Julian Assange : Sayyed, en tant que leader dans la guerre comment avez-vous réussi à garder votre peuple uni face au feu de l’ennemi ?

Hassan Nasrallah : La principale chose qui nous lie, c’est notre objectif bien défini. Cet objectif est basé sur la foi en l’humain, la morale et le patriotisme. Il n’y a pas de débat à ce sujet. Cet objectif est de libérer notre terre de l’occupation. Il s’agit de la raison initiale, la vraie raison pour laquelle le Hezbollah a été créé et il n’y a pas de différend à ce propos entre les libanais. Nous, nous ne voulions pas être, nous ne voulions pas entrer dans le gouvernement, nous ne sommes pas en compétition pour le pouvoir politique. Notre première entrée dans le gouvernement libanais était en 2005 et l’objectif était de protéger la résistance de sorte que ce gouvernement, le gouvernement qui a été mis en place en 2000, ne fasse aucune erreur contre la résistance, nous avons eu des craintes de ce type et c’est notre priorité. Je fuis toutes les autres rivalités pour cet objectif (…). Vous pouvez voir qu’il y a beaucoup de questions au Liban pour lesquelles il y a de grandes divergences et où nous évitons d’exprimer notre point de vue afin de ne pas nous impliquer dans des querelles avec le peuple. Notre priorité est toujours la libération de notre terre et la protection du Liban contre la menace israélienne parce que nous croyons que le Liban est encore menacé.

(…)

Julian Assange : Mais j’ai une question très provocatrice, qui n’est pas politique. Vous avez lutté contre l’hégémonie des États-Unis. N’est-ce pas Allah ou la notion d’un dieu possédant la superpuissance ultime ? Et ne devriez vous pas en tant que combattant de la liberté chercher également à libérer le peuple de la conception totalitaire d’un dieu monothéiste ?
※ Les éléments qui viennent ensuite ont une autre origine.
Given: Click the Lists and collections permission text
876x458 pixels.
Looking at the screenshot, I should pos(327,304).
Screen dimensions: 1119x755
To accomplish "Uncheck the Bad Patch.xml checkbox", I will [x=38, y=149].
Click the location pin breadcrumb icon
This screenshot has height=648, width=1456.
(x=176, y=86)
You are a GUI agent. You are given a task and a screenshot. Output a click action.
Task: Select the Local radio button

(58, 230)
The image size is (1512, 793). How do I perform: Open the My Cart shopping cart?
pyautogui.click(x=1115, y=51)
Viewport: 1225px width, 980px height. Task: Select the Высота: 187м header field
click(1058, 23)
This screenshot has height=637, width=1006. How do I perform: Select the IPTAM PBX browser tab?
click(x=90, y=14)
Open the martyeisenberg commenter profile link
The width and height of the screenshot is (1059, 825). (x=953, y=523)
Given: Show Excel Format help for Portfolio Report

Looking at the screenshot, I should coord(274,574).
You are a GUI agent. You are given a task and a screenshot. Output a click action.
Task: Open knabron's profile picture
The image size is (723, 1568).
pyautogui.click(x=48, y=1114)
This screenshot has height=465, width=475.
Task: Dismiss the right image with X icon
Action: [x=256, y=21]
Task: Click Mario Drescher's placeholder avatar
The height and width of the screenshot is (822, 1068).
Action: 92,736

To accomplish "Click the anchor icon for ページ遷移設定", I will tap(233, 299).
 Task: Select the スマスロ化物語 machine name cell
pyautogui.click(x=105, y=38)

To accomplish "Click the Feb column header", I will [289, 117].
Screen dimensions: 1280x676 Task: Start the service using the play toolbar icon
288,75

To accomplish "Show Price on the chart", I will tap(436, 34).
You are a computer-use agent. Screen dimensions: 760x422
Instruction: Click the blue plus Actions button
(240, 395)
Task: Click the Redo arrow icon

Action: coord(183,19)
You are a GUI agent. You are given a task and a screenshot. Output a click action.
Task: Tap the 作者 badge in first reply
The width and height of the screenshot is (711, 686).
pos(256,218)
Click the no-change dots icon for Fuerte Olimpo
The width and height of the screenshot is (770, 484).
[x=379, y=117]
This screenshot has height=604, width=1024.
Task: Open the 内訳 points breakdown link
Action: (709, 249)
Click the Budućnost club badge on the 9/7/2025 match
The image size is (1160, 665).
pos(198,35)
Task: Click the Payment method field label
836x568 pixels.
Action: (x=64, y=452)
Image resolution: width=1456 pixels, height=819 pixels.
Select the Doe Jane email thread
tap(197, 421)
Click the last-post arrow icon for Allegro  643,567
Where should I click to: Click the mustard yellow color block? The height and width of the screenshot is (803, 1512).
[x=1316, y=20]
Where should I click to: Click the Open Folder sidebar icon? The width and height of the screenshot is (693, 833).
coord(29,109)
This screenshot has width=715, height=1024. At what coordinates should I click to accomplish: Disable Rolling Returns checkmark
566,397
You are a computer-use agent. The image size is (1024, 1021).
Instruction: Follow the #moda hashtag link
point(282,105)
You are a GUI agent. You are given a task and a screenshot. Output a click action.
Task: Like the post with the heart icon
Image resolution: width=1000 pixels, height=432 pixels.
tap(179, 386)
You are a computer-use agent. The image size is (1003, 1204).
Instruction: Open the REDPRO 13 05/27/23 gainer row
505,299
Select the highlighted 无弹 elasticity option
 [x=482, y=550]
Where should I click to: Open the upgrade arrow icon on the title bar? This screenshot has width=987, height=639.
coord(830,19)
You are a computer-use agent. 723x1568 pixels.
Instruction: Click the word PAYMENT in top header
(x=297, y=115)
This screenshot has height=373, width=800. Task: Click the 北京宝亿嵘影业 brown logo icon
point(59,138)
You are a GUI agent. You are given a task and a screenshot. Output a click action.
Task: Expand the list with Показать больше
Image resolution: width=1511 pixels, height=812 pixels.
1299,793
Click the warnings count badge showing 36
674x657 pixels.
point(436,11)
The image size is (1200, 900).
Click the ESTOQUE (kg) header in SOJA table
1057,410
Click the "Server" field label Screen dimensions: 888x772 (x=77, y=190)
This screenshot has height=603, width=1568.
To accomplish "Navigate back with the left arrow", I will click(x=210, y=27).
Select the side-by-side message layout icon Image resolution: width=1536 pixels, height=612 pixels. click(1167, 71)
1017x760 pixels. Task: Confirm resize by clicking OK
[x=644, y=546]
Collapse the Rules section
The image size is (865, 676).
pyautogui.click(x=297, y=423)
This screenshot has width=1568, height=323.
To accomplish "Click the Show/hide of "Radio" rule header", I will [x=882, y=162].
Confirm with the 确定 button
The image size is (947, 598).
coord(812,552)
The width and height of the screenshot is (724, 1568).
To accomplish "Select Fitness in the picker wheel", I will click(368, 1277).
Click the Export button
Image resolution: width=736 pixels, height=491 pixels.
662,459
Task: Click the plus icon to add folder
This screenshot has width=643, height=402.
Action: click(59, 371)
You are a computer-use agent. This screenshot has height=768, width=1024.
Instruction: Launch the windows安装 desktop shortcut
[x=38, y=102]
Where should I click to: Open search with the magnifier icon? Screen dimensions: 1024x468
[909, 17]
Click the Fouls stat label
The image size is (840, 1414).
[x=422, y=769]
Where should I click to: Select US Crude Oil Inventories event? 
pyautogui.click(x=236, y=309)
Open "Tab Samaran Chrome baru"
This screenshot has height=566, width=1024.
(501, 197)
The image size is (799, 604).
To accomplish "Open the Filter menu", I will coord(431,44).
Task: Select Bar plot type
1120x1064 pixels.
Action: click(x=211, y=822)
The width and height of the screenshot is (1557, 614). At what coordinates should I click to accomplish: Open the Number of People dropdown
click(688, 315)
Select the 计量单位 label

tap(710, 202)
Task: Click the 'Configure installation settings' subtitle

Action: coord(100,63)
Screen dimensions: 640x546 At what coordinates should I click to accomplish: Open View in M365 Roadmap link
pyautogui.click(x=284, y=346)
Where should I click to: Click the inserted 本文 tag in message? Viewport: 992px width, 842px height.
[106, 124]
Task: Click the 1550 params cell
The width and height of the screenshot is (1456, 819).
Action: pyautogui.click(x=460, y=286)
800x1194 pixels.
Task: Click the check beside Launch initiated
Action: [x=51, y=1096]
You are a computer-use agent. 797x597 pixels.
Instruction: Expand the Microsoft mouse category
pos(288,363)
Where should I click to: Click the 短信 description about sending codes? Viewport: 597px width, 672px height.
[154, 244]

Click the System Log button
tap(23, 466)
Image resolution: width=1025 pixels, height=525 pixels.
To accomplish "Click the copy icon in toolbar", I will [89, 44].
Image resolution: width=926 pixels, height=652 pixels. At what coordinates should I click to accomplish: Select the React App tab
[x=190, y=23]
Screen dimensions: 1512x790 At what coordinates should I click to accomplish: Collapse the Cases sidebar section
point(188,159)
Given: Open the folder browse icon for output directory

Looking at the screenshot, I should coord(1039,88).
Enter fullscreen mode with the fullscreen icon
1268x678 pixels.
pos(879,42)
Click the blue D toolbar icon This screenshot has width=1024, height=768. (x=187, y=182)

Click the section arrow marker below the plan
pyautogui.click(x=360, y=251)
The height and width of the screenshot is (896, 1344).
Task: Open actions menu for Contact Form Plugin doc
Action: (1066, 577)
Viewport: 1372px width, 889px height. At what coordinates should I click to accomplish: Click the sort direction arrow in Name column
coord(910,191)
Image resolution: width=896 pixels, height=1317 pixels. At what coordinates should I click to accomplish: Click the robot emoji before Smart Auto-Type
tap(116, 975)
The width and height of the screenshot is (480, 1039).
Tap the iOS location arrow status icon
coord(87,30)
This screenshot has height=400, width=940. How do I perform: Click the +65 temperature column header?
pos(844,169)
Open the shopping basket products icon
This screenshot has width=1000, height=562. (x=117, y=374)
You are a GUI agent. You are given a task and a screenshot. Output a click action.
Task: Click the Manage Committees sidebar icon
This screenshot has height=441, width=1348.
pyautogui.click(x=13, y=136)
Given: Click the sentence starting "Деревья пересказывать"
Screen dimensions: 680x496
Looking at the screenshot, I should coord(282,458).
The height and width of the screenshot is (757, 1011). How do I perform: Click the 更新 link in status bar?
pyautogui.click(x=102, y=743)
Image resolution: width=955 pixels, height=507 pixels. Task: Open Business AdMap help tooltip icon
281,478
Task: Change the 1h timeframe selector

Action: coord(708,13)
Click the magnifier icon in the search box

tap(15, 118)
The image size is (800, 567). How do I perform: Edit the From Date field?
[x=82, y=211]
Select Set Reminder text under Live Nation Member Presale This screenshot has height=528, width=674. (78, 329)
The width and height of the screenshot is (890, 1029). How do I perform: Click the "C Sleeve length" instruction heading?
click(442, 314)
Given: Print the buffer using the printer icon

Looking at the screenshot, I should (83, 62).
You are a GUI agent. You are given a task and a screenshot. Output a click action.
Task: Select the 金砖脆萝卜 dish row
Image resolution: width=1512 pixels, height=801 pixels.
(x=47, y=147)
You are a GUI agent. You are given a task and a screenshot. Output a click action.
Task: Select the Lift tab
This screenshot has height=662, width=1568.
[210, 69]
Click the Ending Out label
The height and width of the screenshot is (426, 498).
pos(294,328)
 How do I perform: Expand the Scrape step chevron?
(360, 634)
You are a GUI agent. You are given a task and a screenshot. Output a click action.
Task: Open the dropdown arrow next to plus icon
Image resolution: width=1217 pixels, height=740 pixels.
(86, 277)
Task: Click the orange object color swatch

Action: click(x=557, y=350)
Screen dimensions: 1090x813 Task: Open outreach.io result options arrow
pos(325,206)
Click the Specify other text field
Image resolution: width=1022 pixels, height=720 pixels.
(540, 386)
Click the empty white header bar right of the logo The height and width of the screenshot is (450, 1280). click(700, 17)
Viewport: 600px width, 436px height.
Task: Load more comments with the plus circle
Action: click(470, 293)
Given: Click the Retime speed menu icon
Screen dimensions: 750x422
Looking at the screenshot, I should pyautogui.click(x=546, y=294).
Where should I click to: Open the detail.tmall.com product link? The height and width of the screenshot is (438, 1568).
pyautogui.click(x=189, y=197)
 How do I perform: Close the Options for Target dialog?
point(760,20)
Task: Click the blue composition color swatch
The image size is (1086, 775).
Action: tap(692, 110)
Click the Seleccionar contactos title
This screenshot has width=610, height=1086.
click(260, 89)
Hassan Nasrallah : Nous croyons que Dieu Tout-Puissant est le créateur de cette existence, des êtres humains et de toutes les créatures. Quand il nous a créés, il nous a donné des capacités, il nous a donné ce corps, il nous a donné des aptitudes psychologiques et spirituelles – que nous appelons instinct. Les gens dans l’ignorance des lois religieuses ont un instinct, ils ont un instinct de dire la vérité, ils ont cet instinct… Leur instinct leur dit que la vérité est bonne, que le mensonge est mauvais, que la justice est bonne que l’injustice est mauvaise, que d’aider les gens pauvres et des personnes injustement traitées et se défendre est une bonne chose, mais attaquer les autres et verser leur sang, c’est horrible. La question de résister à l’hégémonie américaine ou de résister à l’occupation ou de résister à toute attaque contre nous ou contre notre peuple, il s’agit d’un problème d’instinct et de morale. Maintenant Dieu a aussi voulu que ce sens moral et les principes humains soient en accord avec la loi des Cieux, d’une part parce que les religions d’Abraham sont venues sans contredire l’esprit et sans brider l’instinct humain, mais aussi parce que le créateur de la religion est le même que le créateur des êtres humains. Ces deux arguments sont complètement en accord. Dans n’importe quel pays ou maison, la recette de la ruine est d’avoir deux leaders, comment l’univers aurait pu exister pendant ces milliards d’années dans une telle harmonie en ayant plus d’un dieu. S’il y avait plus d’un dieu, il aurait été jeté en morceaux. Ainsi nous avons la preuve, nous ne combattons pas pour imposer une croyance religieuse sur quiconque. Le prophète Abraham a toujours été en faveur du dialogue en montrant des preuves et nous étions tous là, nous étions déjà tous les disciples de ce prophète.